絵カードだって見ないし、あいうえおボードなんてもってのほか。

以前学校で言語アセスメントと呼ばれるテスト(厳密に言うとテストではなく、現時点の能力を評価するものらしいのですが、これについてはまた後日)を受けたことがあります。
その時、実物のコップやバナナを見たぶーちゃんに「コップはどれ」と聞けば、ぶーちゃんはぱっとコップを選んでくれました。
けど、コップやバナナの絵カードを見せて「コップはどれ」と聞いても、反応しないんです。
それは単なる「カード」であって、ぶーちゃんはそれを叩いて楽しむだけなんですよね。

ま、そんな子にカードでの支援と言われてもねぇって気分になった訳です。

ただ、この手のグッズを作成するときに気をつけなくてはいけないことがあるそうなんです。
それは「本人が意思表示する為に必要な物」なのか、それとも「親や支援者が本人に自分達の意志を伝える為に必要なのか」と言うことをはっきり分けて作成しなくてはいけないってこと。

コミュニケーションノートを作ったときに「親が伝えたい事」ばかりじゃ、子供はコミュニケーションを取る気にはなりませんよ・・・と言った時には、さすがになるほどなぁって思いました。
そしてどちらかと言えば「子供が自分の意志を伝える為に使えるもの」を作ることが大切なんですよ・・・と講師の先生も言っていました。

コミュニケーションノートを作りたいとは思いませんでしたが(だってとても大変そう~)、子供の意志を尊重すると言うことに関しては、反省しきりって感じでしたかね。
最近はぶーちゃんの言いたいことが随分分かりやすくなったので、あまり困らないと言うこともありますが、それでもぶーちゃんの意見を聞こうとせずにこちらで決めてしまうことも多々あったんで・・・

色々出来ない事も多いし、まだまだだから・・・と決め込まずに、一人の人間としてきちんと向き合うことは例えこういう障害のある子だとはいえ必要なことなのだと改めて考えるきっかけになりました。

そんな感じであっと言う間に講演会終了。
その後、質疑応答になったのですが・・・この時、一人のお母さんが手を挙げた。

今回の講演を聴いて思ったのは、こんな指導方法が出来るのはある程度出来る子なんじゃないでしょうか?
最重度の障害を持つ中学生の息子は、カードがどうこう以前にそんな物を見る落ち着きもなければ、身辺自立もままならない状態で日々戦争である。そう言う子供に対してはどういう支援をするべきなのか教えてほしい

と、まぁ多少記憶違いがあるかもしれないけれど、こんな感じの事を話したんです。
全く同じとはいえないけれど、私自身先生の講演で色々話した具体例について、どれもこれもぶーちゃんには無理と思える話だっただけに、何となく共感した部分があったんです。

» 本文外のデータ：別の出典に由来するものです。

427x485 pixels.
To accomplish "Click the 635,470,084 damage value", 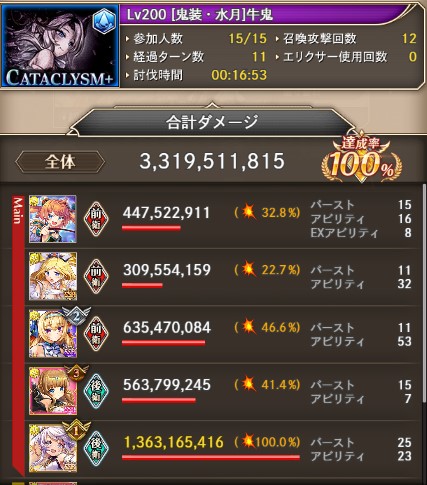I will point(167,328).
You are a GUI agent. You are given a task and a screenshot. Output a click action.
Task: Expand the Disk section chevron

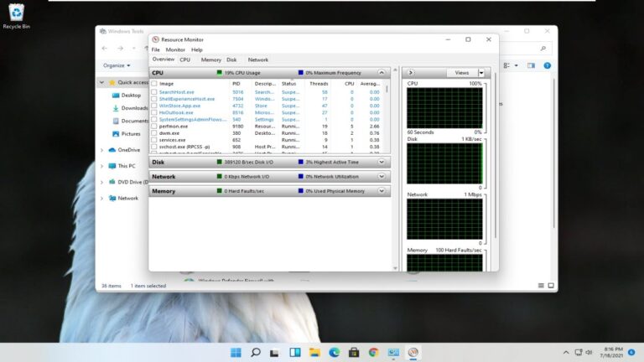382,162
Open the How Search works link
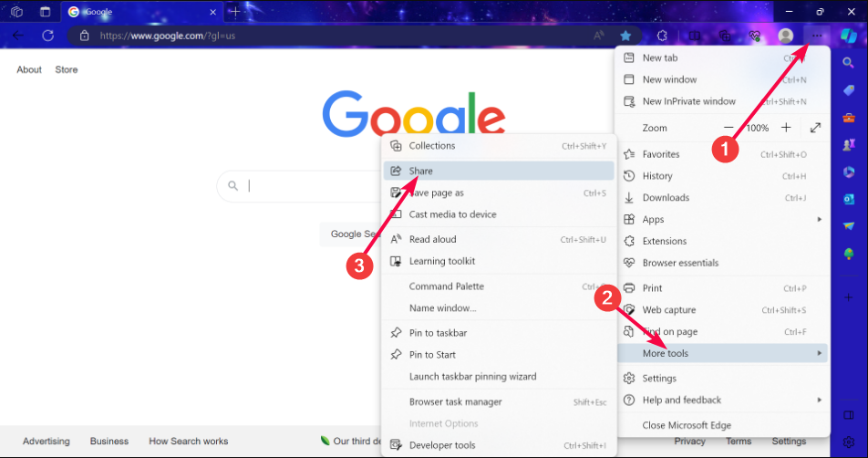Viewport: 868px width, 458px height. 188,441
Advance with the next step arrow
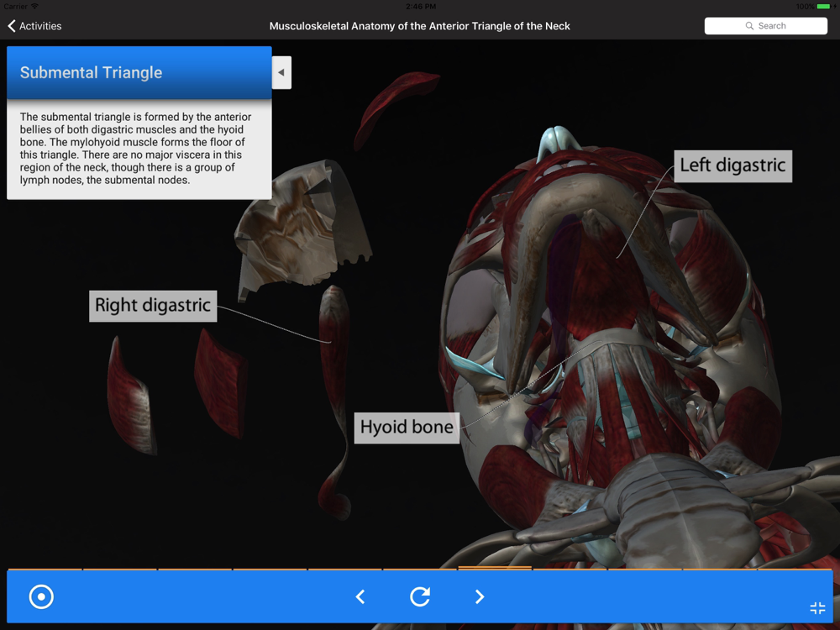The image size is (840, 630). (480, 596)
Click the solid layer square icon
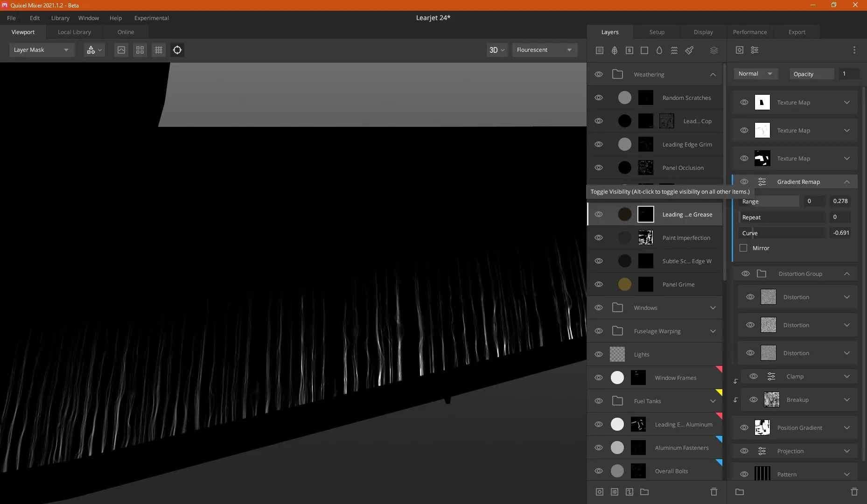The image size is (867, 504). [x=644, y=50]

講師の先生は少し考えながらも誠実に話してくださいました。
確かに今回話した例は「すごく成功した例」であることは間違いないという事。
そして実際にはそんな例ばかりではなく、20年近くこの仕事している中で本当に「困難を極める例」というものにもぶちあたり、うまく行かなかったこともあった。
だから、その質問に対する正しい回答は自分には出来ないと思っています。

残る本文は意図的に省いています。